Calculating Expected Social Security Benefits by Race, Education and Claiming Age by Geoffrey Sanzenbacher, Jorge D. Ramos-Mercado :: SSRNNovember 24, 2016
The option to claim Social Security before the full retirement age (FRA) has been around for over 50 years. But claiming benefits early has an inherent trade-off: more years of income are received in exchange for an actuarially reduced monthly benefit. The actuarial reduction is designed to be “fair” for the average worker in that, regardless of the age at which a person claims, he can expect to receive the same expected present value (EPV) of his lifetime benefits. Aside from a period of high interest rates in the 1980s, this equality has roughly held for the average worker since the inception of the actuarial reduction. But the key word here is average. Workers who live less long than the average might maximize the EPV of benefits by claiming early, while those who live longer than average might benefit more from delay.
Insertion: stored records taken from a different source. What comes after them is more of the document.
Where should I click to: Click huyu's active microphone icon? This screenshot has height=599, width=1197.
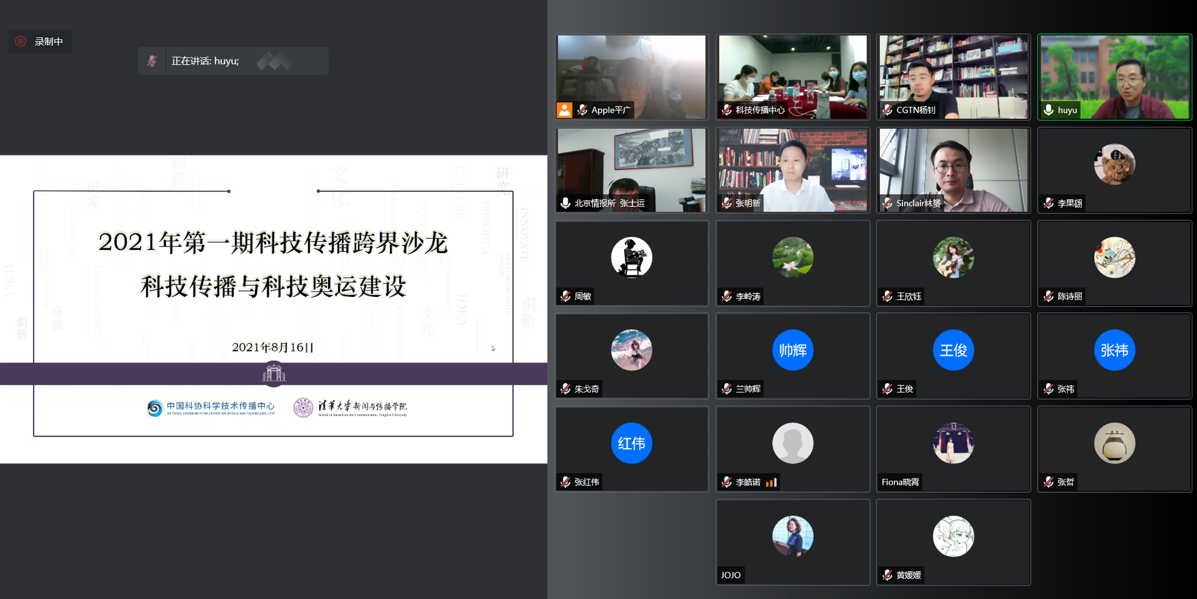pyautogui.click(x=1048, y=110)
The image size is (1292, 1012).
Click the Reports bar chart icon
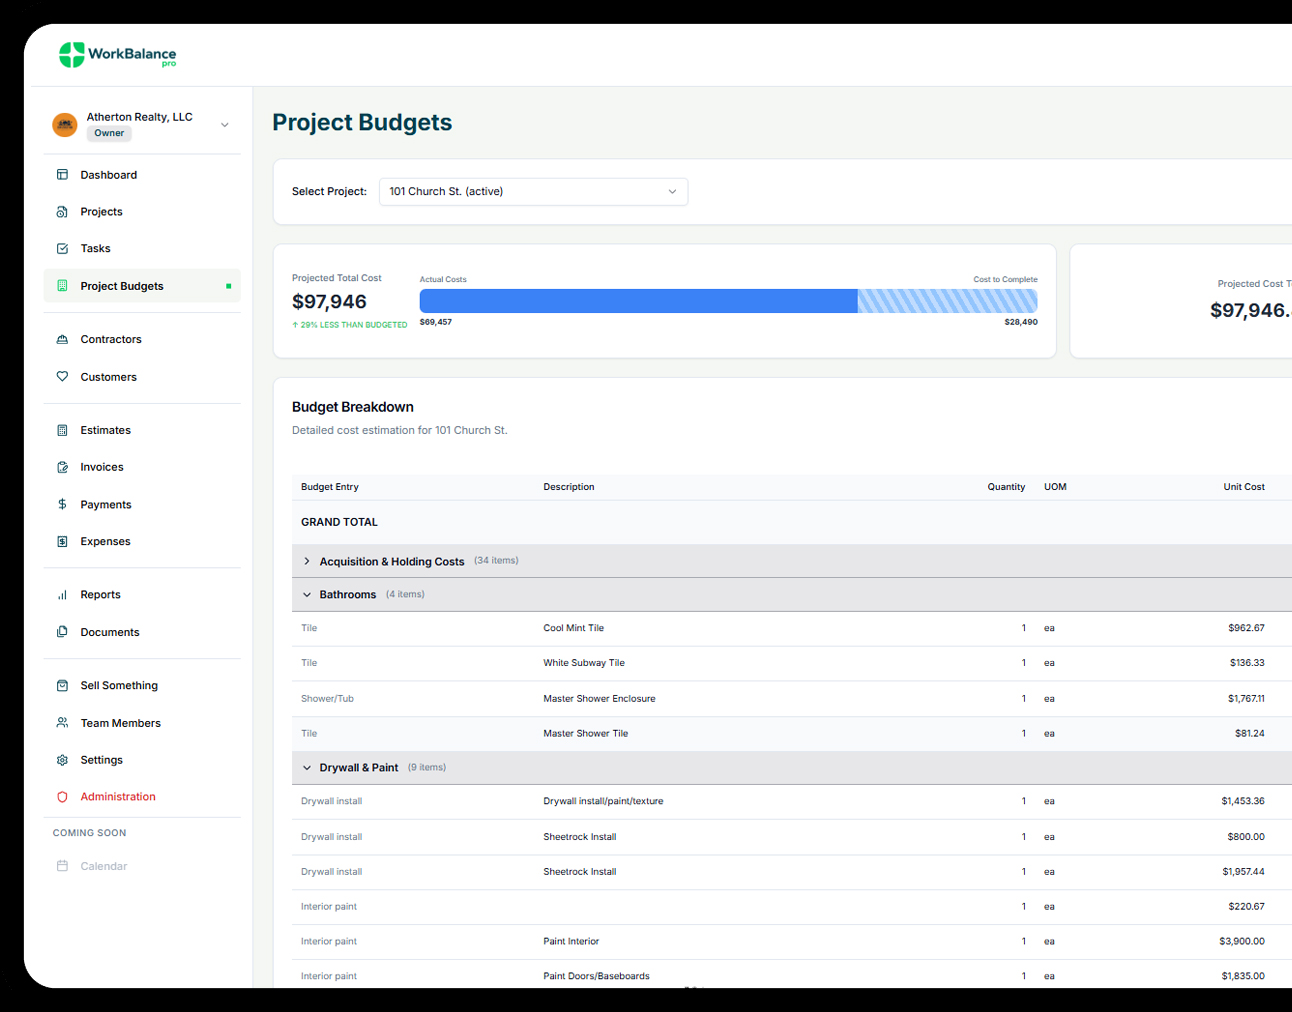(x=62, y=595)
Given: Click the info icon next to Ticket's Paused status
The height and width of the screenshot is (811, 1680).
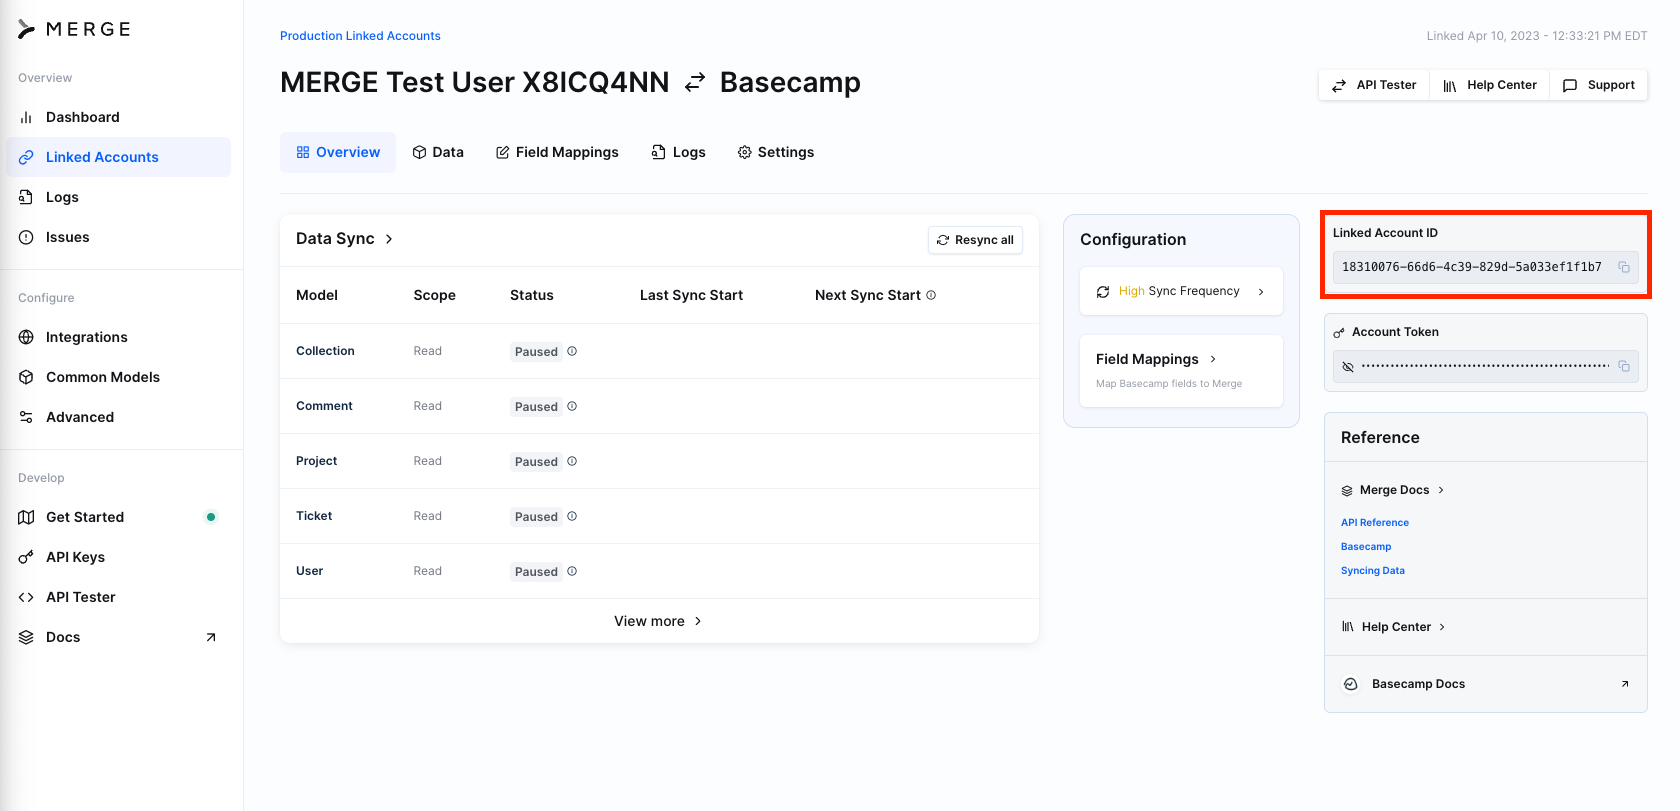Looking at the screenshot, I should point(572,516).
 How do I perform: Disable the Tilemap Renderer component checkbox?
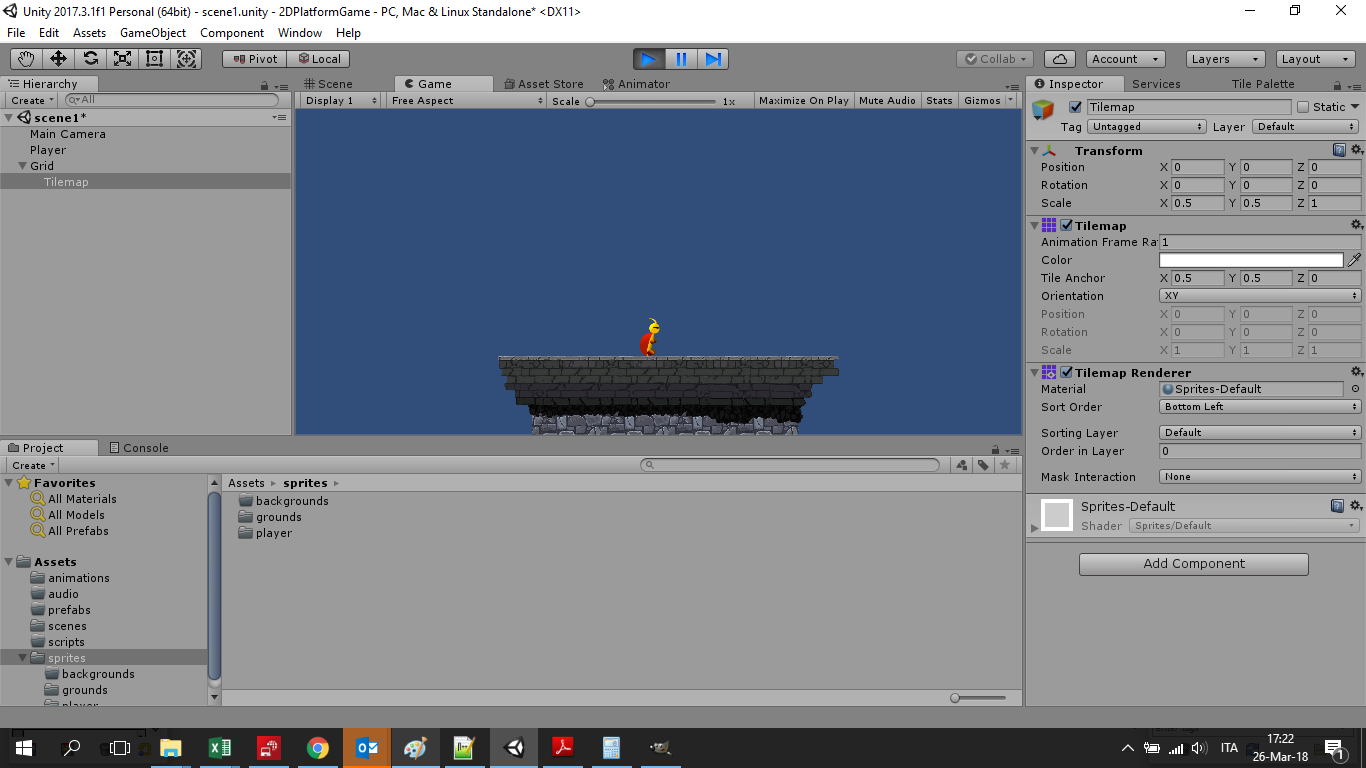tap(1066, 373)
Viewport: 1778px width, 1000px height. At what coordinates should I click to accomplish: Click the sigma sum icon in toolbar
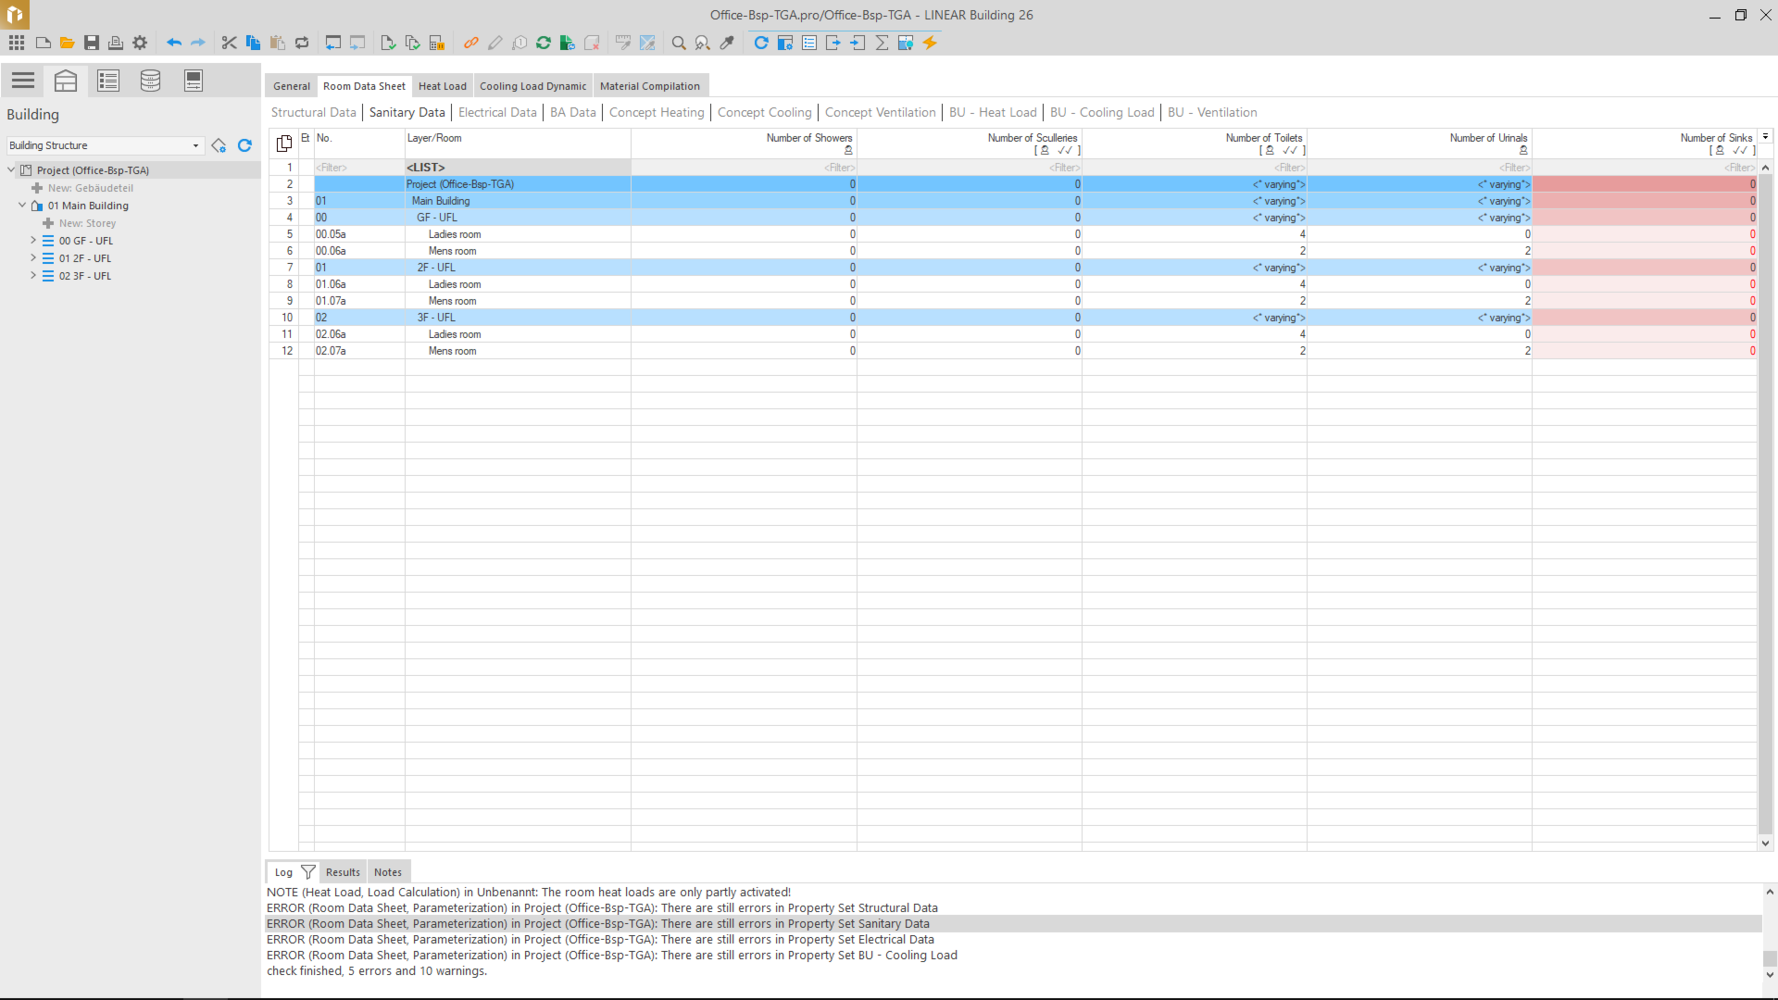tap(882, 43)
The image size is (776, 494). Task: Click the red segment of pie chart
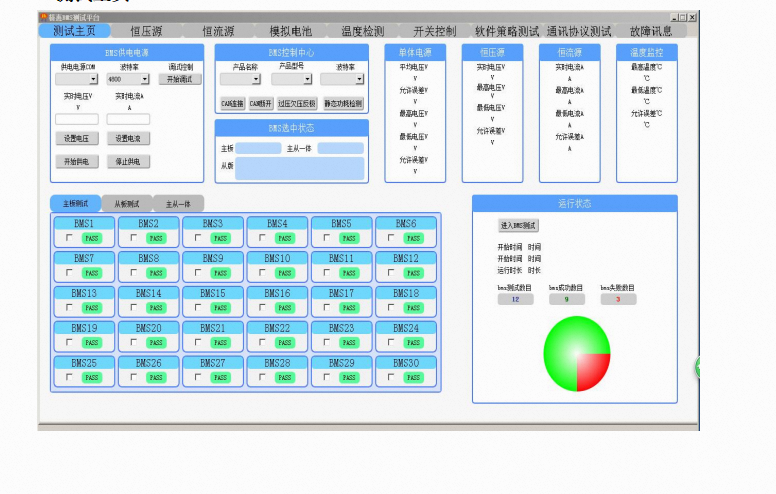tap(592, 369)

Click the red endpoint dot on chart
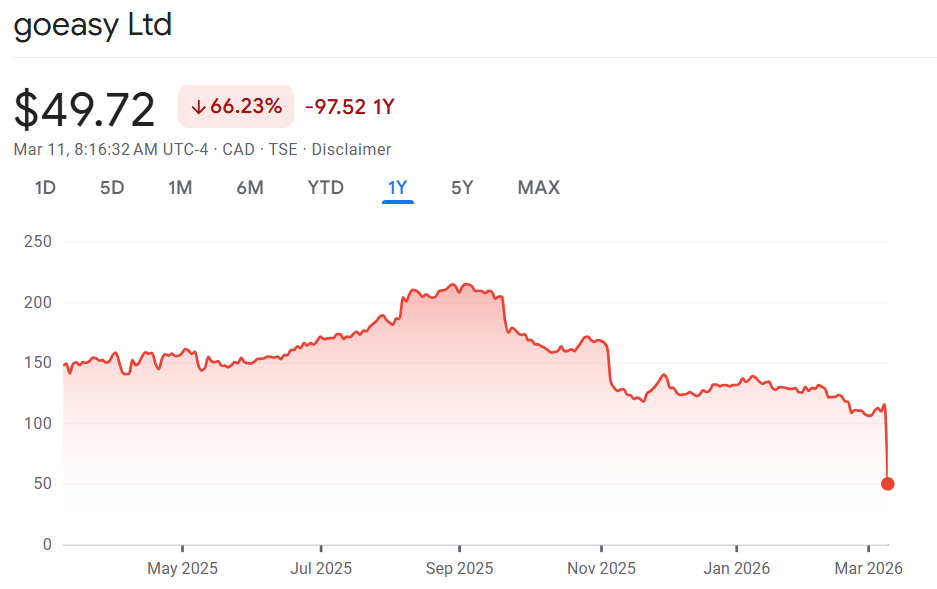coord(888,484)
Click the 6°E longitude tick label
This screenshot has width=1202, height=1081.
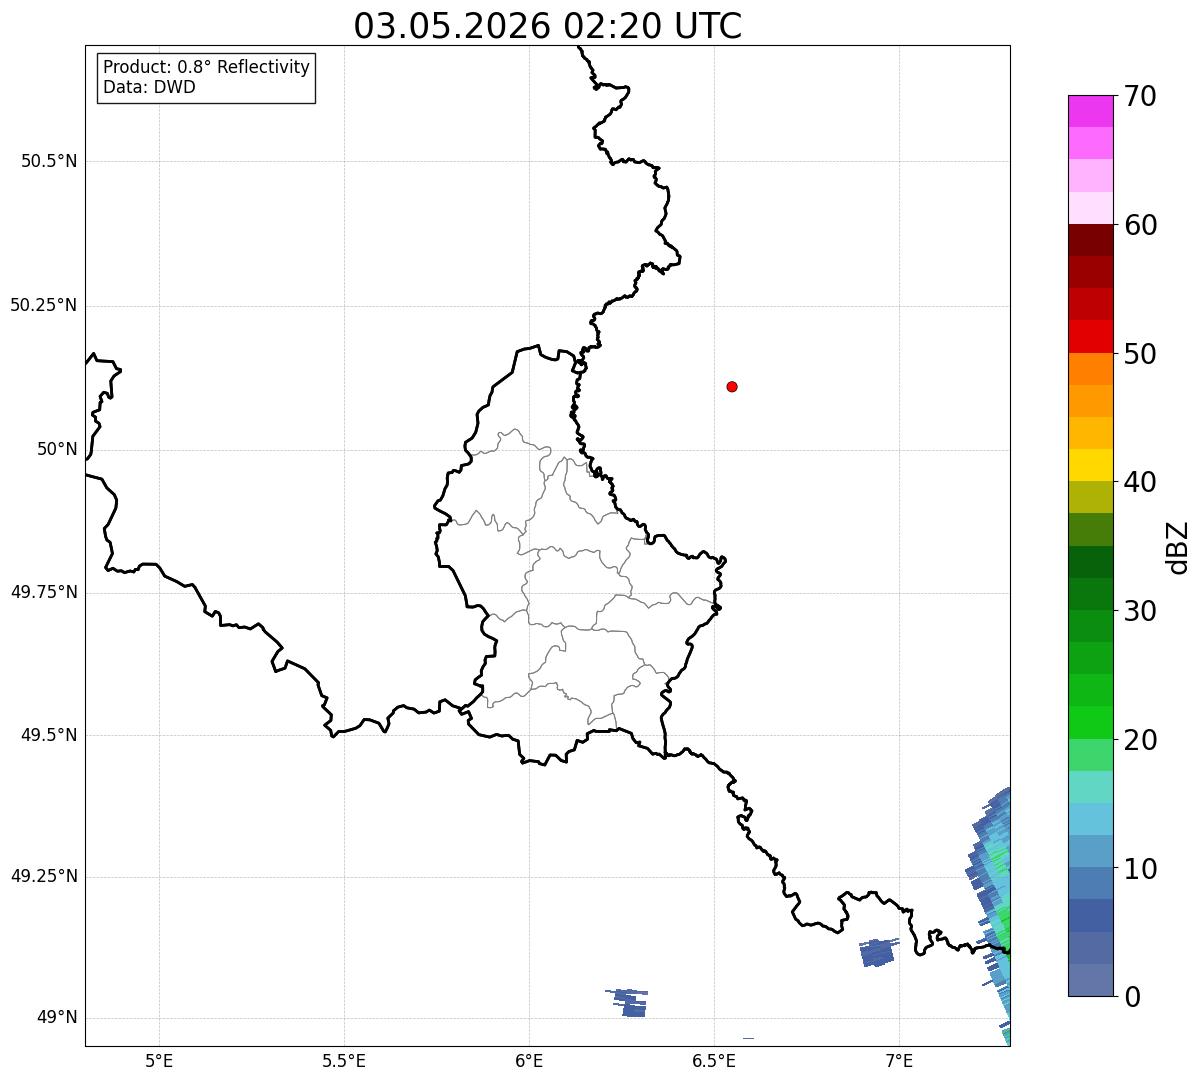coord(529,1060)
This paper analyzes this issue by calculating the EPV of Social Security benefits by race, education, and gender, all three of which are correlates of both mortality and earnings.
This paper found that:
– Non-Hispanic men, both black and white, who do not hold a college degree maximize their EPV of benefits by claiming before the full retirement age, especially using a 3-percent interest rate in the EPV calculation.
– On the other hand, white men with a college degree and white women with at least a high school degree maximize the EPV of their benefits when claiming after their FRAs.
– Within some groups, delayed claiming can result in a substantially higher EPV than early claiming, given today’s low interest rates. For white female college graduates, the maximum EPV occurs at age 70 and is 16 percent higher than the EPV at 62, assuming an interest rate of 1 percent.
The policy implications of this paper are:
– More educated workers have more incentive to delay claiming than less educated workers, and non-blacks have more incentive to do so than blacks.
– Since the EPV is not a welfare measure, this result does not necessarily advocate early claiming for some, but it does point to differential incentives across socioeconomic groups.
– Since some workers can maximize their EPV by claiming at 62, policies that delay the early eligibility age to 64 but hold the actuarial reduction constant would cause some workers to sacrifice expected lifetime benefits, although the decrease is small.